## [About this task]
The expected response is the full set of records, unchanged.

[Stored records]
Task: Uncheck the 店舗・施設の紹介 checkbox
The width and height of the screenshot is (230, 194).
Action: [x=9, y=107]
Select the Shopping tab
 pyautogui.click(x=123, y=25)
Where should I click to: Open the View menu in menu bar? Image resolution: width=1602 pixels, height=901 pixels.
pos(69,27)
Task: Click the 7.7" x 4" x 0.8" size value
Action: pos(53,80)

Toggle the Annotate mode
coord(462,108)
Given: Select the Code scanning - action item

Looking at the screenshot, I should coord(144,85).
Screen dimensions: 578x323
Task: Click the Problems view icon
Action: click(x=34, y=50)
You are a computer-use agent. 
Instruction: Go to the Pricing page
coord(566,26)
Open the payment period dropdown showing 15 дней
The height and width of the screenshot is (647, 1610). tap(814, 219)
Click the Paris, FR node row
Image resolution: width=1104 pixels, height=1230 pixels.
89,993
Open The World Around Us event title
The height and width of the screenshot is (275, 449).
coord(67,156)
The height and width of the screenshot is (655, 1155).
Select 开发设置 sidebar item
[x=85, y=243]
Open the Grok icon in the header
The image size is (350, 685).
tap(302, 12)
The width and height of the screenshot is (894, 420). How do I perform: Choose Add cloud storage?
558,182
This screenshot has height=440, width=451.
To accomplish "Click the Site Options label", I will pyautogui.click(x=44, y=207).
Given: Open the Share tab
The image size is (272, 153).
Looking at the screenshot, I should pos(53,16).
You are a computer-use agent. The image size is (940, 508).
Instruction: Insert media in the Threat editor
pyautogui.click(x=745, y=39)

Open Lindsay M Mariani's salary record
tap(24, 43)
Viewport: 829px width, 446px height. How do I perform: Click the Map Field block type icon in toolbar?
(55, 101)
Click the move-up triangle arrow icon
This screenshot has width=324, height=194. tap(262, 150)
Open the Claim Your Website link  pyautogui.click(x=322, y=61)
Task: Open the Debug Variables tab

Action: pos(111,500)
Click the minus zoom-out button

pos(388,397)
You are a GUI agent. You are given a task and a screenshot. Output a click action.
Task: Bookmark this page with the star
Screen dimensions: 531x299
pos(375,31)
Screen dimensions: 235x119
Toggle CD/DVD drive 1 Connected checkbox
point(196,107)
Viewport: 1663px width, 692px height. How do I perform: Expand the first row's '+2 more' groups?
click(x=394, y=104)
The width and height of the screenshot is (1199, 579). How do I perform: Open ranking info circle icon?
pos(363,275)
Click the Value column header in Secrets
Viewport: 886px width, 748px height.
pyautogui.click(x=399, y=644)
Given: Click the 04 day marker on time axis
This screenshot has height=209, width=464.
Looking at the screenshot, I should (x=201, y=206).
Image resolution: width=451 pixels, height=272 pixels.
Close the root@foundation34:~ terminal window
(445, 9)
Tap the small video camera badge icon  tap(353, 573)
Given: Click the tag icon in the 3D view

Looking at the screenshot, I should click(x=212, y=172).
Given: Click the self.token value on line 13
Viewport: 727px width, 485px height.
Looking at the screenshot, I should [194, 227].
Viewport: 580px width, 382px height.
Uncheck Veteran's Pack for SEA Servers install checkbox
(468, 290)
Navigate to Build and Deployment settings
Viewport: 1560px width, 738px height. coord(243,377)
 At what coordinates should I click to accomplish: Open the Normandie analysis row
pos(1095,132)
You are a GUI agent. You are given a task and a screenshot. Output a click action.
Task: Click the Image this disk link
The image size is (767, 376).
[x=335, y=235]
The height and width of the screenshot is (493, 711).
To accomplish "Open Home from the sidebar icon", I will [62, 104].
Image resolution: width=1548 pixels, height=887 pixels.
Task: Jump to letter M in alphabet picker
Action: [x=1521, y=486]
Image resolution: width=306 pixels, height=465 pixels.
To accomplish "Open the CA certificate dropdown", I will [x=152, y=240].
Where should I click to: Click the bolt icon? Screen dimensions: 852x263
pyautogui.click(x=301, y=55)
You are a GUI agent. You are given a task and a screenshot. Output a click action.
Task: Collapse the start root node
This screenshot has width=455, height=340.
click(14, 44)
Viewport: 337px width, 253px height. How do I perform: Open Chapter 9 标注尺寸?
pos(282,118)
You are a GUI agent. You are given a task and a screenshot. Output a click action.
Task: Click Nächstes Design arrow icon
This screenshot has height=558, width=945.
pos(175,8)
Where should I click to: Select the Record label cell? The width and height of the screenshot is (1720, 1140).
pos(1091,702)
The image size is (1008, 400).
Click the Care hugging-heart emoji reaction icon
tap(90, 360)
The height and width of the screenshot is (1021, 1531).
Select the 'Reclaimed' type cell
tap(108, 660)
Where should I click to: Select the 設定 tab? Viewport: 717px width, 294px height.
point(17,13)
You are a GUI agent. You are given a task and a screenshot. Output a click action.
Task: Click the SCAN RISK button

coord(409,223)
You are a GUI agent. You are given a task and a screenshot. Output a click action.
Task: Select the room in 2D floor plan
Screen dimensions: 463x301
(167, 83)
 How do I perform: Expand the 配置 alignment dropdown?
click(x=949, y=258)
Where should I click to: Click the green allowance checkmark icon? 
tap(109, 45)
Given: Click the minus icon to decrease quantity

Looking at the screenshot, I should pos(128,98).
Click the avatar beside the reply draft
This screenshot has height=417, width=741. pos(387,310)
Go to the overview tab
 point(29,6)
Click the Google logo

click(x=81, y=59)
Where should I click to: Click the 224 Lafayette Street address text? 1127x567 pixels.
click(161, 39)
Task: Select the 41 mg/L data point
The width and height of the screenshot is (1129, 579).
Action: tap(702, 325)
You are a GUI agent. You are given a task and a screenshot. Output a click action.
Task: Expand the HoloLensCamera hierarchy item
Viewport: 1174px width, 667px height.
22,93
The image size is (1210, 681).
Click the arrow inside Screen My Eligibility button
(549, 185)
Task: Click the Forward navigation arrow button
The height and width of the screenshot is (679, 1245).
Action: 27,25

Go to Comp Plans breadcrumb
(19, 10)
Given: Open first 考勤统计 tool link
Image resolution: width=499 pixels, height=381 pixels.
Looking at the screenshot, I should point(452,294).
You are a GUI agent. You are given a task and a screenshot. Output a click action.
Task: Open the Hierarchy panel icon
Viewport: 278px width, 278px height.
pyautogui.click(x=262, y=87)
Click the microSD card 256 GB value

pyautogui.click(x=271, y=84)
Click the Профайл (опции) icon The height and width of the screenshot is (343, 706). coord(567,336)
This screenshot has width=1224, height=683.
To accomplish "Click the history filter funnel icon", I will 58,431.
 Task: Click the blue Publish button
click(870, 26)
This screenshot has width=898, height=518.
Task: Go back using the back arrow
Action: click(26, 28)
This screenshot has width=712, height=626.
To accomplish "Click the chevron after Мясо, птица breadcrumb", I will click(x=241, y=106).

## [Your solution]
Task: Uncheck the 店舗・施設の紹介 checkbox
The width and height of the screenshot is (230, 194).
Action: [x=9, y=107]
Select the Shopping tab
 pyautogui.click(x=123, y=25)
Where should I click to: Open the View menu in menu bar? Image resolution: width=1602 pixels, height=901 pixels.
pos(69,27)
Task: Click the 7.7" x 4" x 0.8" size value
Action: pos(53,80)

Toggle the Annotate mode
coord(462,108)
Given: Select the Code scanning - action item

Looking at the screenshot, I should coord(144,85).
Screen dimensions: 578x323
Task: Click the Problems view icon
Action: click(x=34, y=50)
You are a computer-use agent. 
Instruction: Go to the Pricing page
coord(566,26)
Open the payment period dropdown showing 15 дней
The height and width of the screenshot is (647, 1610). tap(814, 219)
Click the Paris, FR node row
Image resolution: width=1104 pixels, height=1230 pixels.
89,993
Open The World Around Us event title
The height and width of the screenshot is (275, 449).
coord(67,156)
The height and width of the screenshot is (655, 1155).
Select 开发设置 sidebar item
[x=85, y=243]
Open the Grok icon in the header
The image size is (350, 685).
tap(302, 12)
The width and height of the screenshot is (894, 420). How do I perform: Choose Add cloud storage?
558,182
This screenshot has height=440, width=451.
To accomplish "Click the Site Options label", I will pyautogui.click(x=44, y=207).
Given: Open the Share tab
The image size is (272, 153).
Looking at the screenshot, I should pos(53,16).
You are a computer-use agent. The image size is (940, 508).
Instruction: Insert media in the Threat editor
pyautogui.click(x=745, y=39)

Open Lindsay M Mariani's salary record
tap(24, 43)
Viewport: 829px width, 446px height. How do I perform: Click the Map Field block type icon in toolbar?
(55, 101)
Click the move-up triangle arrow icon
This screenshot has width=324, height=194. tap(262, 150)
Open the Claim Your Website link  pyautogui.click(x=322, y=61)
Task: Open the Debug Variables tab

Action: pos(111,500)
Click the minus zoom-out button

pos(388,397)
You are a GUI agent. You are given a task and a screenshot. Output a click action.
Task: Bookmark this page with the star
Screen dimensions: 531x299
pos(375,31)
Screen dimensions: 235x119
Toggle CD/DVD drive 1 Connected checkbox
point(196,107)
Viewport: 1663px width, 692px height. How do I perform: Expand the first row's '+2 more' groups?
click(x=394, y=104)
The width and height of the screenshot is (1199, 579). How do I perform: Open ranking info circle icon?
pos(363,275)
Click the Value column header in Secrets
Viewport: 886px width, 748px height.
pyautogui.click(x=399, y=644)
Given: Click the 04 day marker on time axis
This screenshot has height=209, width=464.
Looking at the screenshot, I should (x=201, y=206).
Image resolution: width=451 pixels, height=272 pixels.
Close the root@foundation34:~ terminal window
(445, 9)
Tap the small video camera badge icon  tap(353, 573)
Given: Click the tag icon in the 3D view

Looking at the screenshot, I should click(x=212, y=172).
Given: Click the self.token value on line 13
Viewport: 727px width, 485px height.
Looking at the screenshot, I should [194, 227].
Viewport: 580px width, 382px height.
Uncheck Veteran's Pack for SEA Servers install checkbox
(468, 290)
Navigate to Build and Deployment settings
Viewport: 1560px width, 738px height. coord(243,377)
 At what coordinates should I click to accomplish: Open the Normandie analysis row
pos(1095,132)
You are a GUI agent. You are given a task and a screenshot. Output a click action.
Task: Click the Image this disk link
The image size is (767, 376).
[x=335, y=235]
The height and width of the screenshot is (493, 711).
To accomplish "Open Home from the sidebar icon", I will [62, 104].
Image resolution: width=1548 pixels, height=887 pixels.
Task: Jump to letter M in alphabet picker
Action: [x=1521, y=486]
Image resolution: width=306 pixels, height=465 pixels.
To accomplish "Open the CA certificate dropdown", I will [x=152, y=240].
Where should I click to: Click the bolt icon? Screen dimensions: 852x263
pyautogui.click(x=301, y=55)
You are a GUI agent. You are given a task and a screenshot. Output a click action.
Task: Collapse the start root node
This screenshot has width=455, height=340.
click(14, 44)
Viewport: 337px width, 253px height. How do I perform: Open Chapter 9 标注尺寸?
pos(282,118)
You are a GUI agent. You are given a task and a screenshot. Output a click action.
Task: Click Nächstes Design arrow icon
This screenshot has height=558, width=945.
pos(175,8)
Where should I click to: Select the Record label cell? The width and height of the screenshot is (1720, 1140).
pos(1091,702)
The image size is (1008, 400).
Click the Care hugging-heart emoji reaction icon
tap(90, 360)
The height and width of the screenshot is (1021, 1531).
Select the 'Reclaimed' type cell
tap(108, 660)
Where should I click to: Select the 設定 tab? Viewport: 717px width, 294px height.
point(17,13)
You are a GUI agent. You are given a task and a screenshot. Output a click action.
Task: Click the SCAN RISK button

coord(409,223)
You are a GUI agent. You are given a task and a screenshot. Output a click action.
Task: Select the room in 2D floor plan
Screen dimensions: 463x301
(167, 83)
 How do I perform: Expand the 配置 alignment dropdown?
click(x=949, y=258)
Where should I click to: Click the green allowance checkmark icon? 
tap(109, 45)
Given: Click the minus icon to decrease quantity

Looking at the screenshot, I should pos(128,98).
Click the avatar beside the reply draft
This screenshot has height=417, width=741. pos(387,310)
Go to the overview tab
 point(29,6)
Click the Google logo

click(x=81, y=59)
Where should I click to: Click the 224 Lafayette Street address text? 1127x567 pixels.
click(161, 39)
Task: Select the 41 mg/L data point
The width and height of the screenshot is (1129, 579).
Action: tap(702, 325)
You are a GUI agent. You are given a task and a screenshot. Output a click action.
Task: Expand the HoloLensCamera hierarchy item
Viewport: 1174px width, 667px height.
22,93
The image size is (1210, 681).
Click the arrow inside Screen My Eligibility button
(549, 185)
Task: Click the Forward navigation arrow button
The height and width of the screenshot is (679, 1245).
Action: 27,25

Go to Comp Plans breadcrumb
(19, 10)
Given: Open first 考勤统计 tool link
Image resolution: width=499 pixels, height=381 pixels.
Looking at the screenshot, I should point(452,294).
You are a GUI agent. You are given a task and a screenshot. Output a click action.
Task: Open the Hierarchy panel icon
Viewport: 278px width, 278px height.
pyautogui.click(x=262, y=87)
Click the microSD card 256 GB value

pyautogui.click(x=271, y=84)
Click the Профайл (опции) icon The height and width of the screenshot is (343, 706). coord(567,336)
This screenshot has width=1224, height=683.
To accomplish "Click the history filter funnel icon", I will 58,431.
 Task: Click the blue Publish button
click(870, 26)
This screenshot has width=898, height=518.
Task: Go back using the back arrow
Action: click(26, 28)
This screenshot has width=712, height=626.
To accomplish "Click the chevron after Мясо, птица breadcrumb", I will click(x=241, y=106).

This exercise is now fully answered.